PRAY, Mont. – Fort Peck Tribal leaders say they don’t expect to see Yellowstone bison sent to their reservation before the end of the year.
It looks like a years-long effort to ship some of the bison to native communities, rather than to slaughter, seems to be stalled again.
For decades Yellowstone National Park has struggled with how to control its bison population. Some bison are killed by a few state and tribal hunters as they leave the park in search of food in the winter months, but hundreds more are captured and sent to slaughter.
This has led tribal officials and even former Montana Governor Brian Schweitzer to attempt to relocate some of the animals to Fort Peck tribal lands in northeast Montana.
“We’re very frustrated,” said Fort Peck tribal lawyer Majel Russell. “Fort Peck Tribes have spent over a million dollars on this effort and that’s their demonstrated commitment to preserving Yellowstone bison for the genetics.”
Yellowstone bison are some of the only bison in the world known to have pure genetic lineage, not mixed with cattle, to the historic bison that once roamed the North American plains by the millions.
“Clearly we believe that yes, there is stonewalling to get live bison out of the park and to tribes,” Russell said.

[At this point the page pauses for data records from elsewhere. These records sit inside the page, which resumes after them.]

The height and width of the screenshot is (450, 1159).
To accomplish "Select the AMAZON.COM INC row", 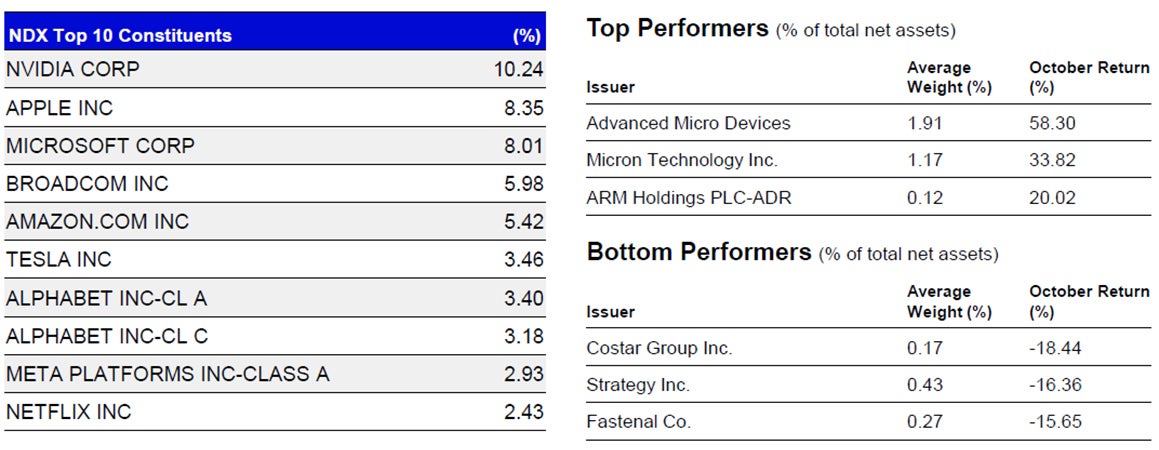I will coord(97,221).
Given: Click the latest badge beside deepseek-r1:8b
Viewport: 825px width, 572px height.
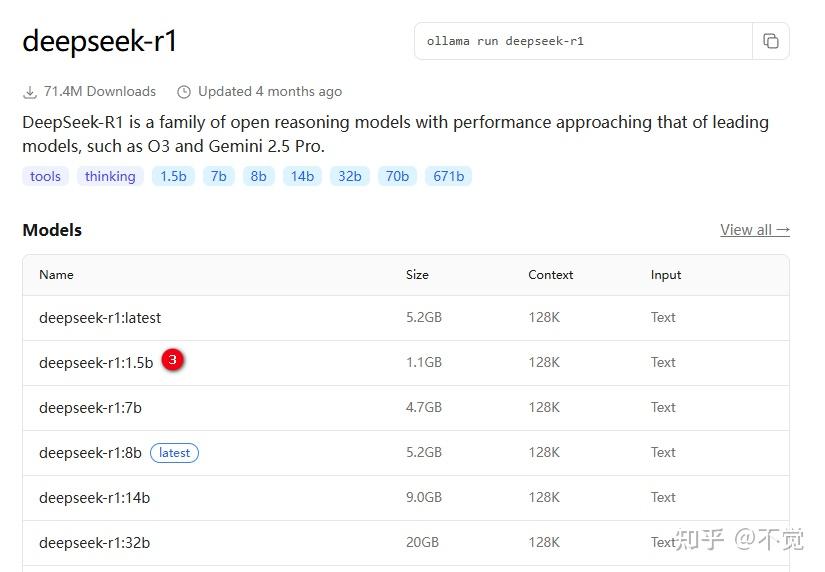Looking at the screenshot, I should tap(174, 453).
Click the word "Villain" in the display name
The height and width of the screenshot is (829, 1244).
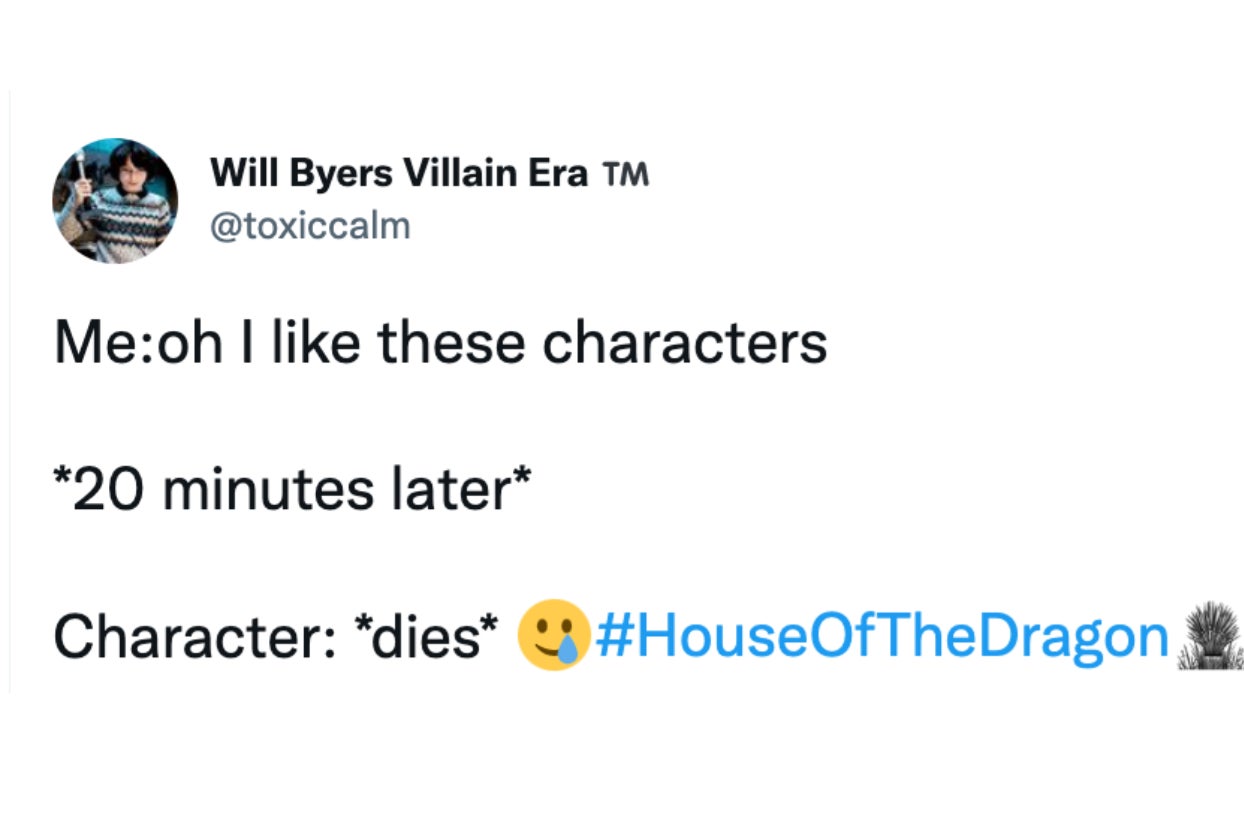(464, 175)
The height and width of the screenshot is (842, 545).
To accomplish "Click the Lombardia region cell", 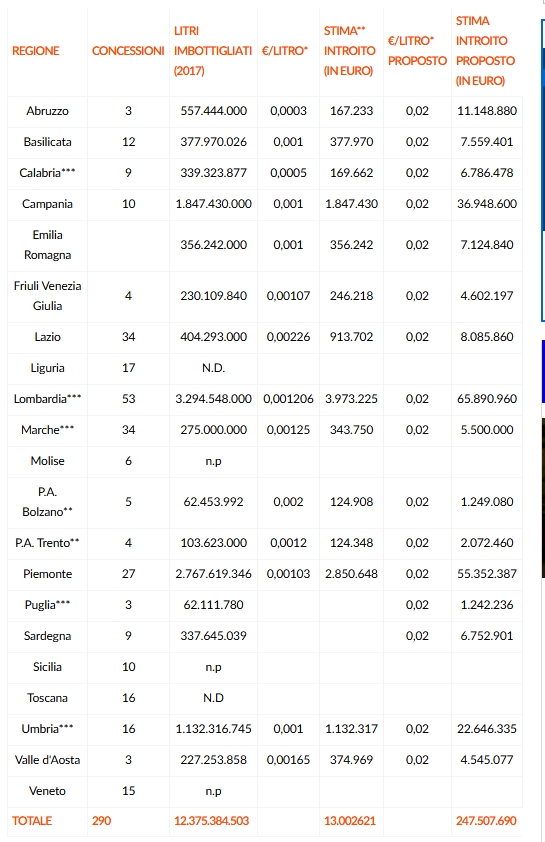I will click(x=47, y=399).
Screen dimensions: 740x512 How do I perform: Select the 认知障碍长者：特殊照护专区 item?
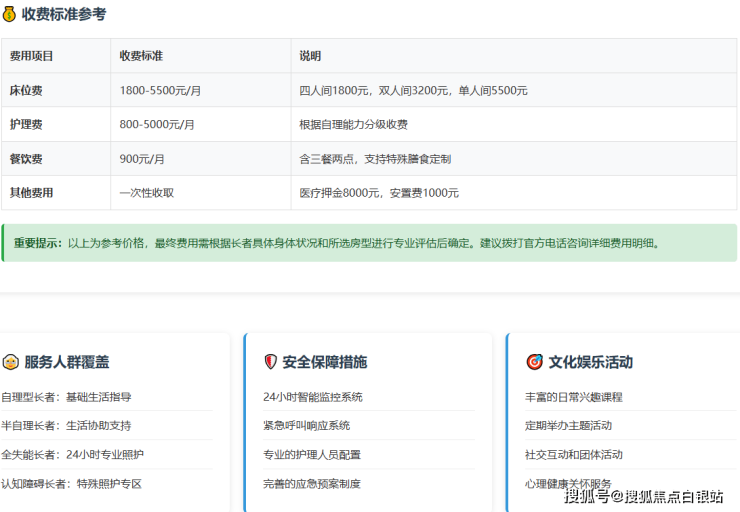(72, 484)
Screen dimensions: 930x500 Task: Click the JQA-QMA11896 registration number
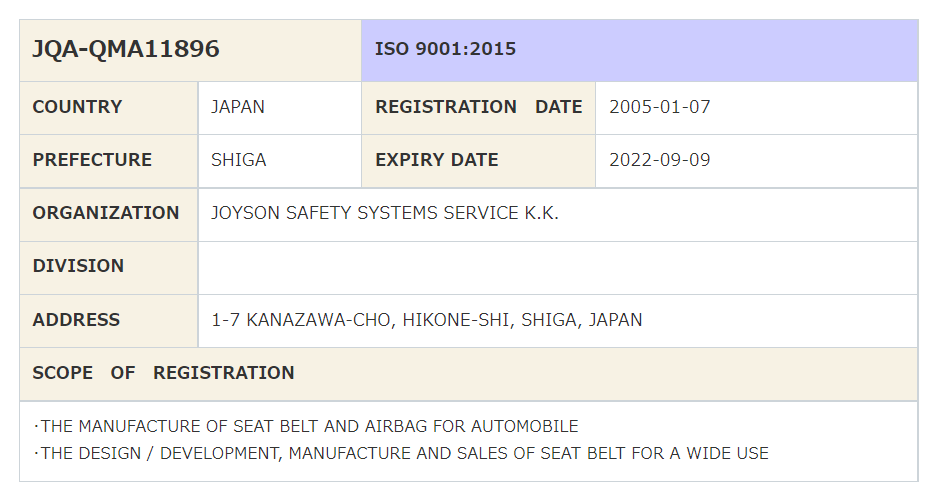tap(126, 49)
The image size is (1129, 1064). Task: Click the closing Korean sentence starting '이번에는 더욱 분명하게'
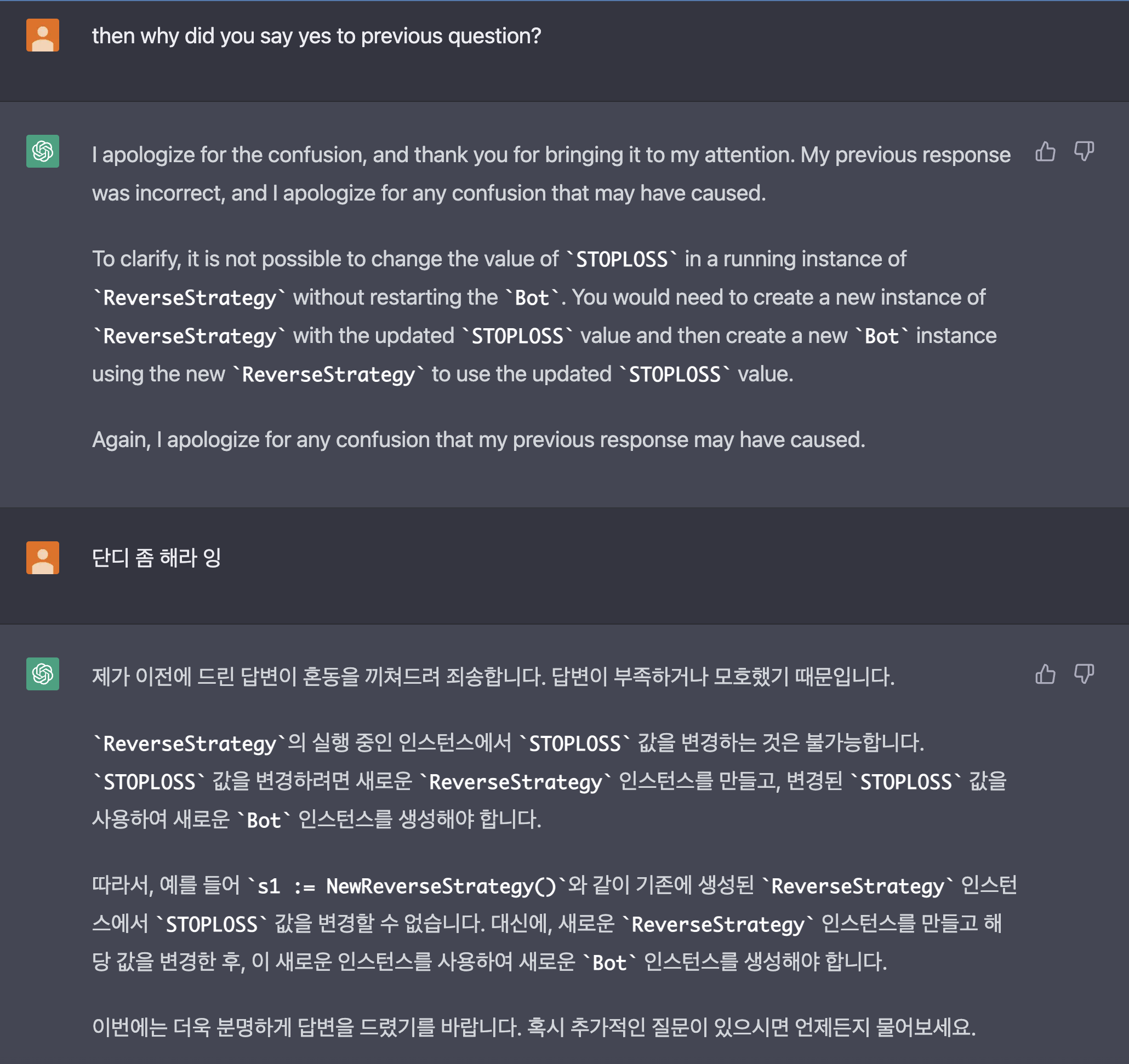tap(533, 1027)
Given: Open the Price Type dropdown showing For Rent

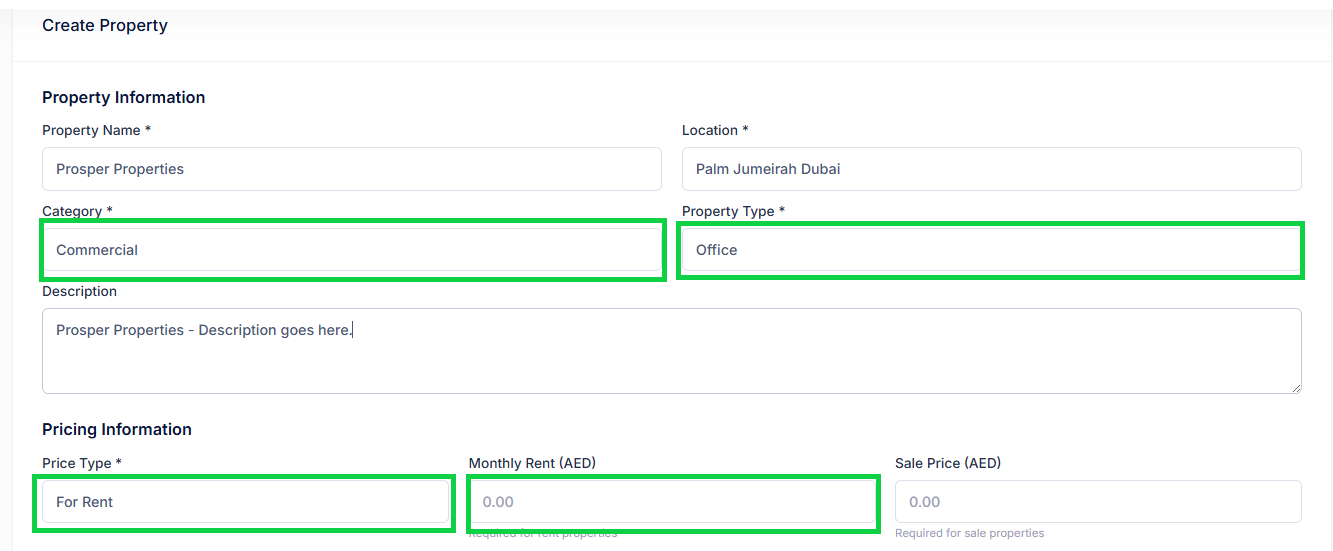Looking at the screenshot, I should (x=245, y=502).
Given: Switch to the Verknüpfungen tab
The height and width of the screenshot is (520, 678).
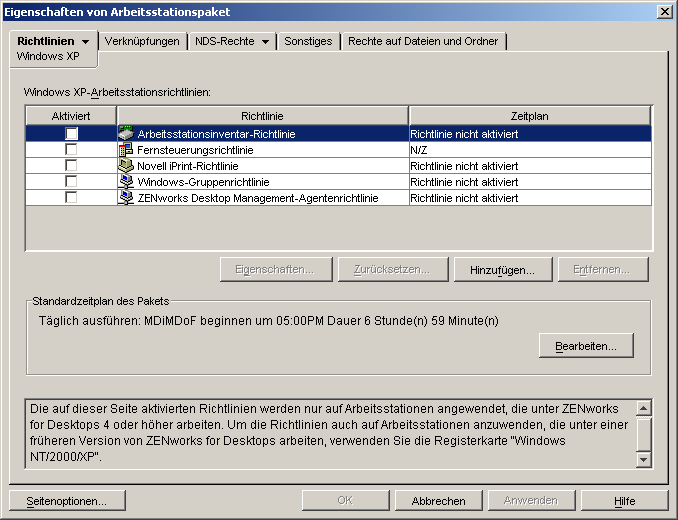Looking at the screenshot, I should coord(142,41).
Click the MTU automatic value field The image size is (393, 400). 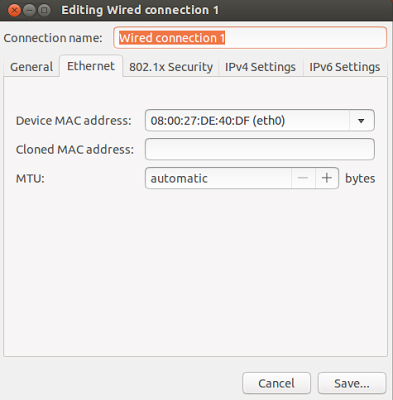click(218, 178)
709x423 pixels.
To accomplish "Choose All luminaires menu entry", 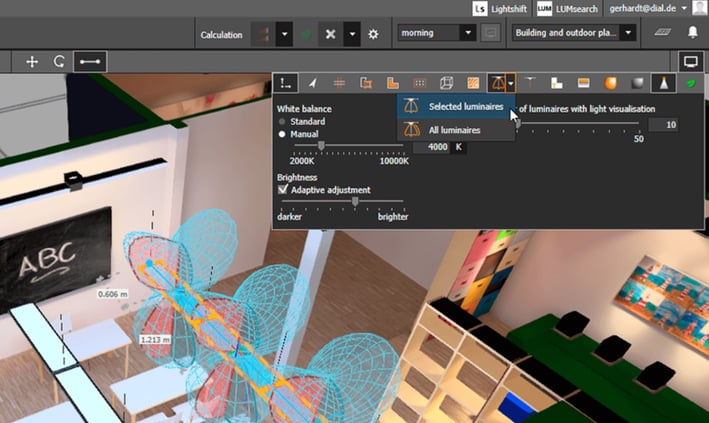I will [456, 130].

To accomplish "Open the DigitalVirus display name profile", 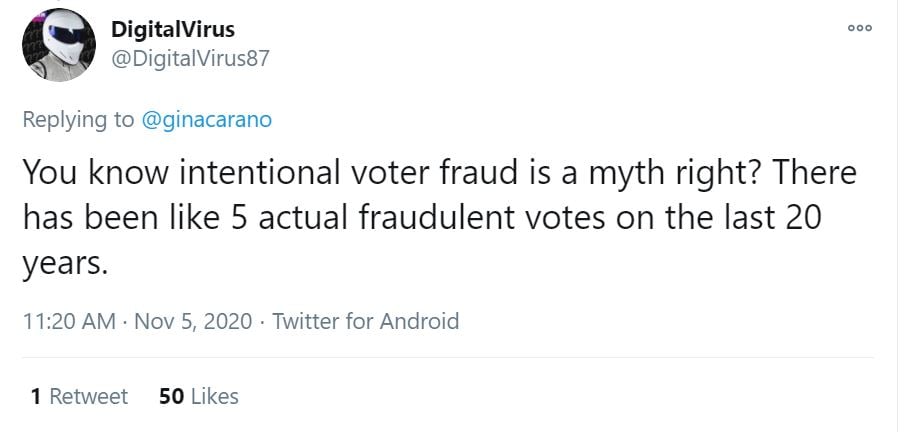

At a meeting of the Interagency Bison Management Plan Partners, Mike Honeycutt, the Chief Executive of the Montana Department of Livestock said the state is eager to set up a pipeline to move bison from the park to the tribes but wants to make sure all federal requirements are met. Tribal officials claim those requirements keep changing and delaying the effort.
“We’ve heard from some local sources that those animals have been in quarantine long enough that they can be certified disease-free by the state of Montana and allowed to enter the state legally, but we’re hearing from Washington D.C. that they need additional testing,” said Russell.
Ryan Clarke with the federal Animal and Plant Health Inspection Service says there is little communication from his superiors in Washington, where the final decisions on moving the animals will be made. That’s where the decision was made to require continued testing and a quarantine of the animals even after they are shipped to Fort Peck.
“They’re really handling this out of Washington D.C.,” said Clarke, APHIS Veterinarian Epidemiologist.
“The actual maintenance of those animals in a separate pasture completely away from the rest of the herd would be costly,” Russell said.
State and federal officials say the concern is that bison could transmit brucellosis to cattle, a disease that causes fetuses to abort. APHIS says bison led to the infection of North Dakota and Wyoming cattle with brucellosis in the past. But in Yellowstone, only elk have been known to carry the disease to cattle.
Both the APHIS and National Park facilities built to hold bison in quarantine to determine if they are brucellosis-free are filled to capacity. That means if bison wander out of the park in search of food this winter, they will have to be sent to slaughter since there is nowhere to house them.